= Aṣṭachāp =

Group of eight devout poets who were disciples of Vallabhacharya

Aṣṭachāp (meaning "8 seals" in Hindi) is a term used to refer to a group of 8 devout poets who were disciples of Vallabhacharya and his son Vitthalnath, who sang Haveli Sangeet prayers, praises, kirtans and musical storytelling different leelas of Lord Krishna, in Dhrupad Dhamma, Dwi Padi, Tri Padi, Chatus Padi, Shat Padi, and Ashta Padi Prabandh.

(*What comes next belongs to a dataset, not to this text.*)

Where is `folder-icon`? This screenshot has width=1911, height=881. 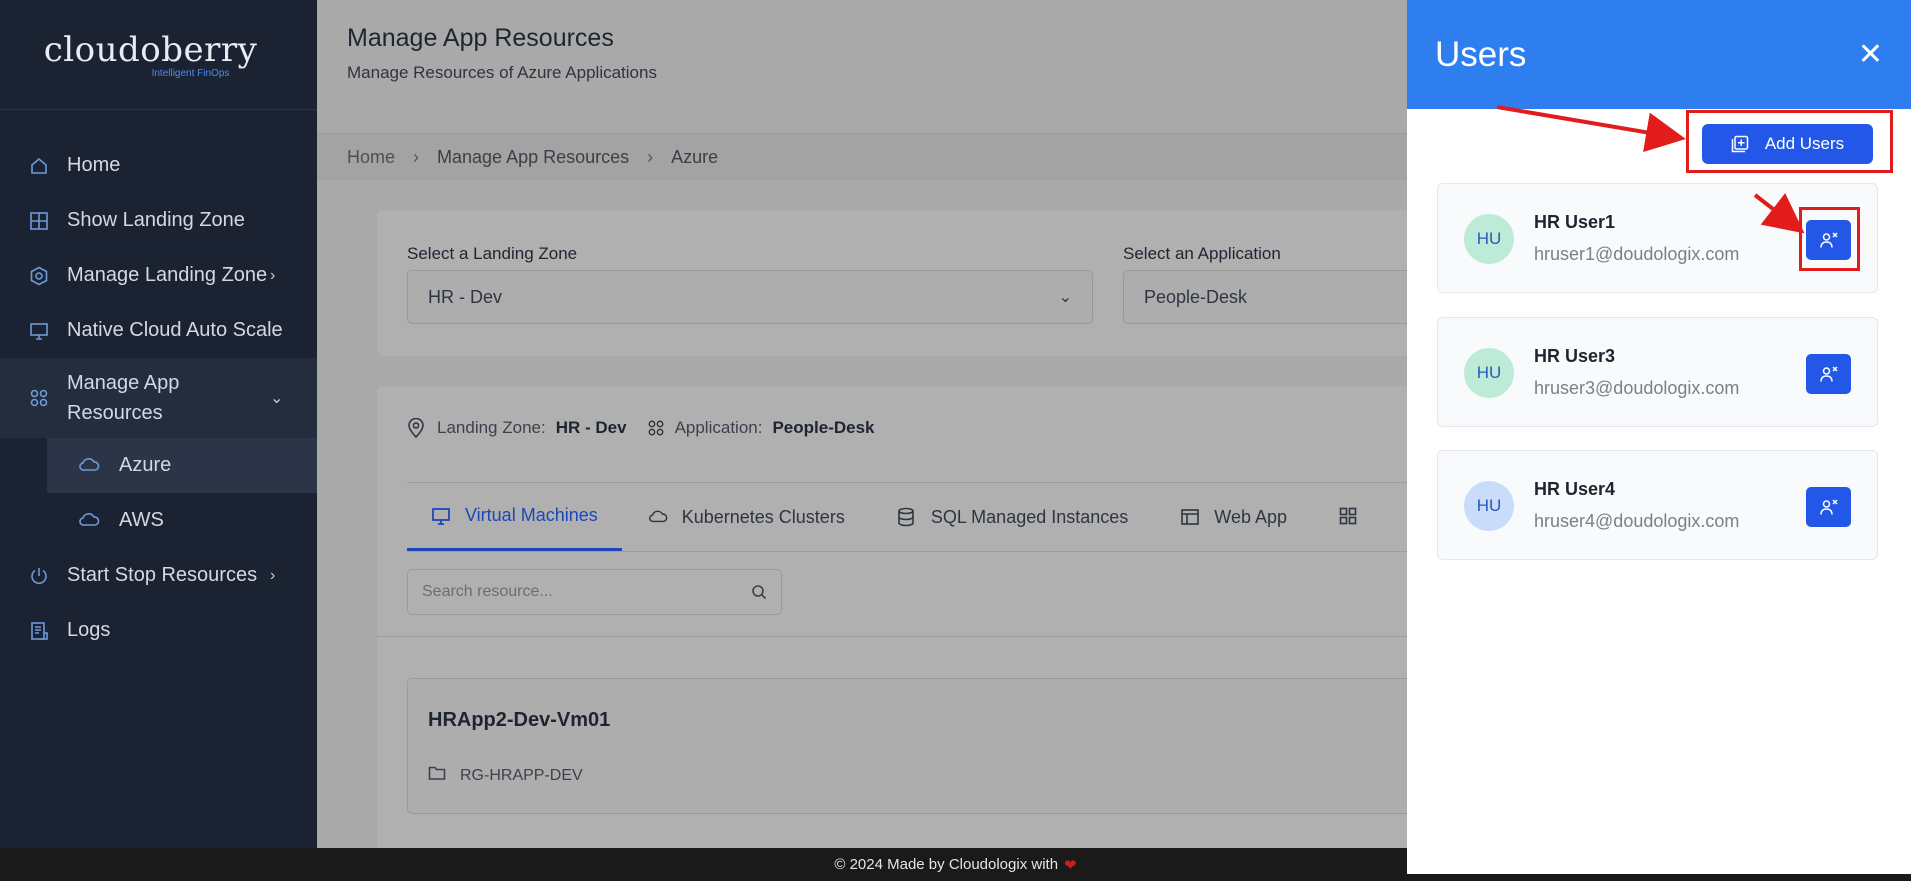 folder-icon is located at coordinates (437, 776).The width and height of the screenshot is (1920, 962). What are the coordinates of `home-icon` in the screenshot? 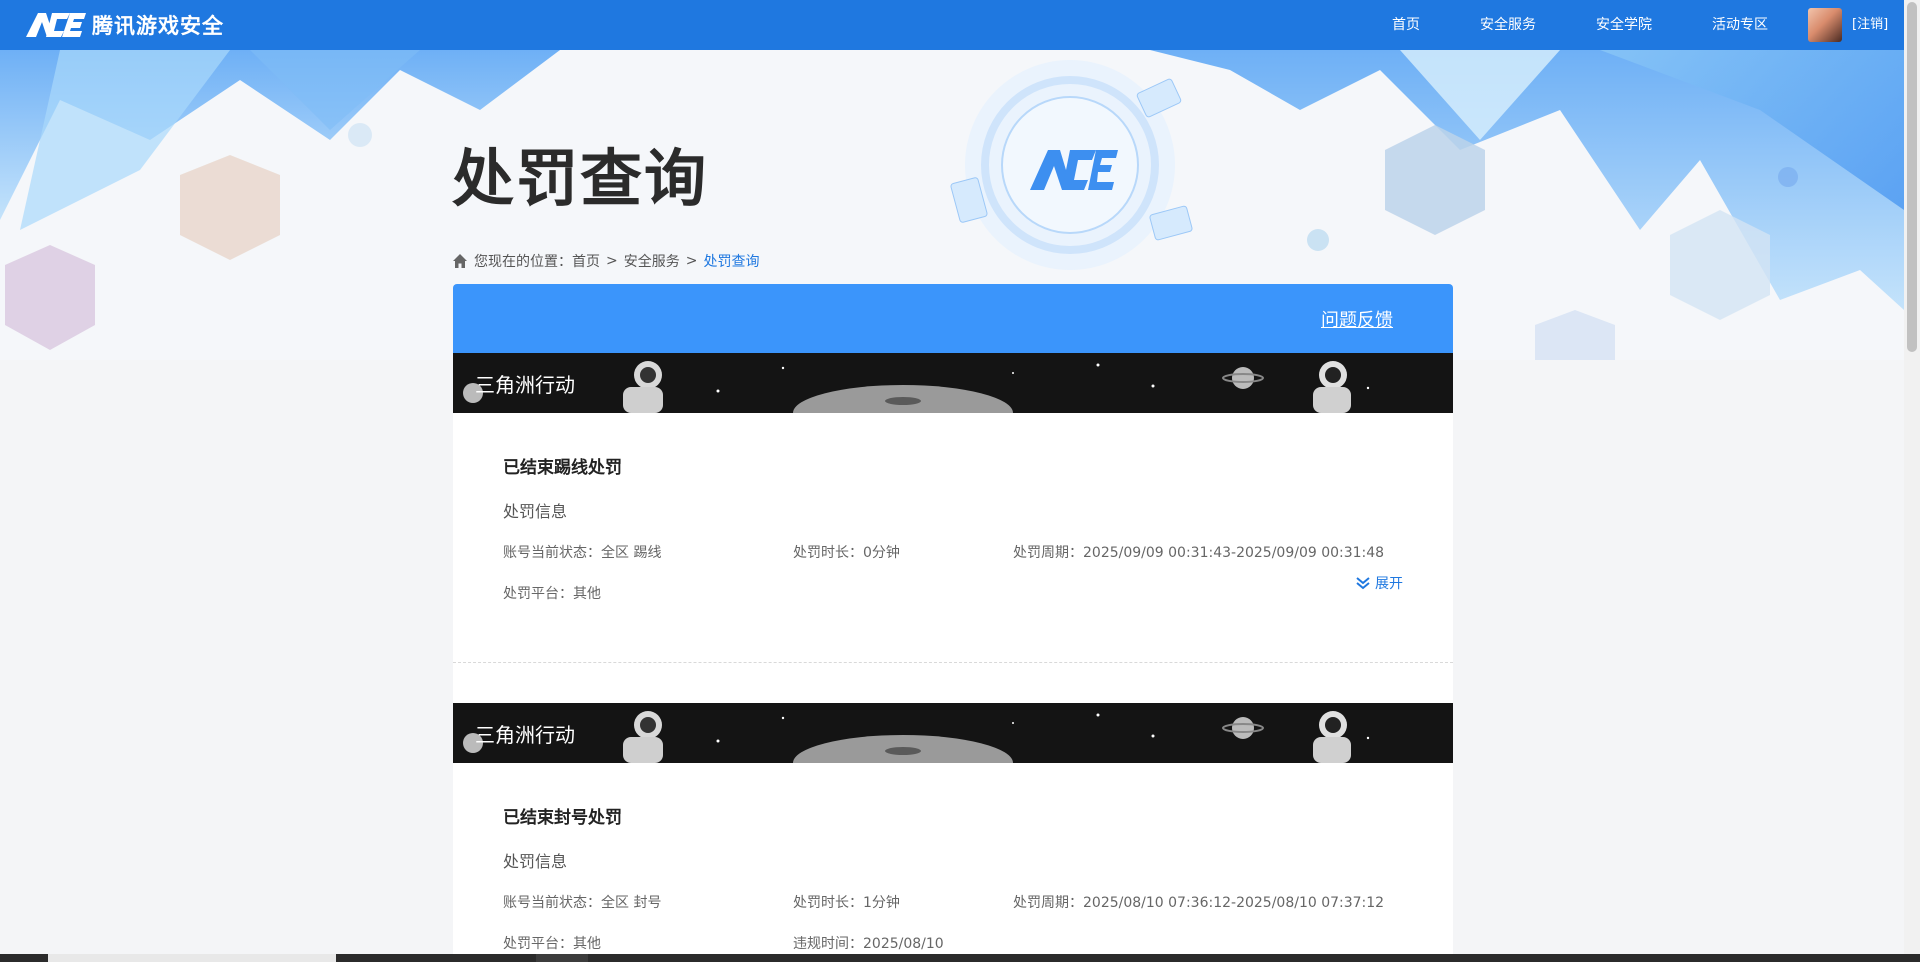 It's located at (460, 261).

It was established in 1565 AD with the foundation of Pushtimarg. The poet Sūrdās was the most well known member of the group the others being, Paramānanddās, Nanddās, Kṛṣṇadās, Govindsvāmī, Kumbhandās, Chītasvāmī, and Caturbhujdās. Apart from Astachap kirtaniya Sūrdās ji, Kumbhandās ji were also great pre-eminent music doyens.

Each member of the Astachaps were assigned the duty of a particular part of daily worship.

=== Background ===
The Pushtimarg was established by the philosopher Vallabhacharya (1479–1531), who taught a theology of shuddhadvaita (pure non-dualism) and intense personal devotion (prema-bhakti) to Krishna. Within this framework, devotional service (seva) to Krishna's image in the temple (mandir) was understood as participation in his eternal divine play (nitya lila). Vallabha composed his works in Sanskrit, but he and his successors recognized that vernacular song was the best way to bring worshipers together.

It was Vallabha's son and successor Vitthalnath who gave the sampradaya its distinctive institutional forms.

=== Formation ===
Vitthalnath selected eight poet-musicians from the sampradaya and formally recognized them with his blessing. This act of recognition gave the group its name: Ashtachap which translated to "eight seals". In Pushtimarg theology, the eight poets are also venerated as the earthly manifestations of Krishna's eight eternal companions (ashtasakhis) in his divine play, and are symbolically assigned to the eight compass points of the mandala surrounding Mount Govardhan.

The eight poets lived as contemporaries under Vitthalnath's guidance from approximately 1549-1578, serving through devotional singing (kirtan) at the Shrinathji mandir on Mount Govardhan in Braj.

The earliest mention of Ashtachap as a defined group is found in Varta literature which were composed by Gokulnath in around 1610. Gokulnath was the fourth son of Vitthalnath. Modern scholars have argued that the group was likely not called the Ashtachap at the time, but that it was a retrospectively created category within the Vallabha tradition. This grouping of eight was achieved through a literary arrangement where four were placed at the end of Chaurasi Vaishnavanki Varta (the hagiographies of Vallabha's 84 disciples) and the other four were placed in the opening of Do Sau Bavan Vaishnavanki Varta (collection of 252 disciples).

=== The eight poets ===
The group of poets is divided into two generations. The four disciples of Vallaba, Surdas, Kumbhandas, Paramanandadas, and Krishnadas Adhikari are known to be a part of the first generation. The four disciples of Vitthalnath, Nandadas, Chaturbhujadas, Govindswami, and Chhitswami are known as the second generation.

==== Surdas ====
Surdas is universally regarded as "the exemplary poet of Krishna" and "the epitome of poetic artistry in Brajabhasha". Surdas met Vallabha for the first time in a small village called Gaoghat. He was beautiful singer, but was singing self-deprecating poems. Vallabha persuaded Surdas to give up the self-denigration and to instead, sing and enjoy songs of Krishna's divine play (lila).